_Exercise objective_
Only the closing stretch of the material is wanted: the line containing "Click the Confluence extension icon" and every line after it, transcribed exactly.

_Records provided_
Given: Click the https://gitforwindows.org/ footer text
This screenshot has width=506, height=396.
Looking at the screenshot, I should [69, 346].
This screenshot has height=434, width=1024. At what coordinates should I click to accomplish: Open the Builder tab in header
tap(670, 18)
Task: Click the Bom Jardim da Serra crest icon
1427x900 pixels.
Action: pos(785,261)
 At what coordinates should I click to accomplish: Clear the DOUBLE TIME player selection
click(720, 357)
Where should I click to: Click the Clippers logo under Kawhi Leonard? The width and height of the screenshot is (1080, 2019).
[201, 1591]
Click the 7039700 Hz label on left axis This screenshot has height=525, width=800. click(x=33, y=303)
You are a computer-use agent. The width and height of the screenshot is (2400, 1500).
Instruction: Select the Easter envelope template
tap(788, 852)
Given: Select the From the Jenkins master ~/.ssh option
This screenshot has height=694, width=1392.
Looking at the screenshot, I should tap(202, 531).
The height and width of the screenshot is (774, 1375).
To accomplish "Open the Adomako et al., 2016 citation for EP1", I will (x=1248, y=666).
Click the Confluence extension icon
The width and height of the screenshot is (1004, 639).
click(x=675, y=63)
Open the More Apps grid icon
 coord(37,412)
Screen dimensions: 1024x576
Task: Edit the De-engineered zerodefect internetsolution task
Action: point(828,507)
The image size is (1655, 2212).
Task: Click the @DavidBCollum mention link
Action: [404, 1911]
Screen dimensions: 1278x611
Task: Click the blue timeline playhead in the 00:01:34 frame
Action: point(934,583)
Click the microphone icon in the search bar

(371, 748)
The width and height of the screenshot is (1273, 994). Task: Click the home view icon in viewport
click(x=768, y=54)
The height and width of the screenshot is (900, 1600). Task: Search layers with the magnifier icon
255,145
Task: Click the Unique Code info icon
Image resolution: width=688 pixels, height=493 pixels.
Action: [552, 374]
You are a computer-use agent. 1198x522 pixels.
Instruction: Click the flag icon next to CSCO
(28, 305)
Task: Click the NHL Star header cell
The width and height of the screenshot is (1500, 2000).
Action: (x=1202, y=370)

_Written response_
Click the Confluence extension icon
The width and height of the screenshot is (1004, 639).
click(x=675, y=63)
Open the More Apps grid icon
 coord(37,412)
Screen dimensions: 1024x576
Task: Edit the De-engineered zerodefect internetsolution task
Action: point(828,507)
The image size is (1655, 2212).
Task: Click the @DavidBCollum mention link
Action: [404, 1911]
Screen dimensions: 1278x611
Task: Click the blue timeline playhead in the 00:01:34 frame
Action: point(934,583)
Click the microphone icon in the search bar

(371, 748)
The width and height of the screenshot is (1273, 994). Task: Click the home view icon in viewport
click(x=768, y=54)
The height and width of the screenshot is (900, 1600). Task: Search layers with the magnifier icon
255,145
Task: Click the Unique Code info icon
Image resolution: width=688 pixels, height=493 pixels.
Action: [552, 374]
You are a computer-use agent. 1198x522 pixels.
Instruction: Click the flag icon next to CSCO
(28, 305)
Task: Click the NHL Star header cell
The width and height of the screenshot is (1500, 2000).
Action: (x=1202, y=370)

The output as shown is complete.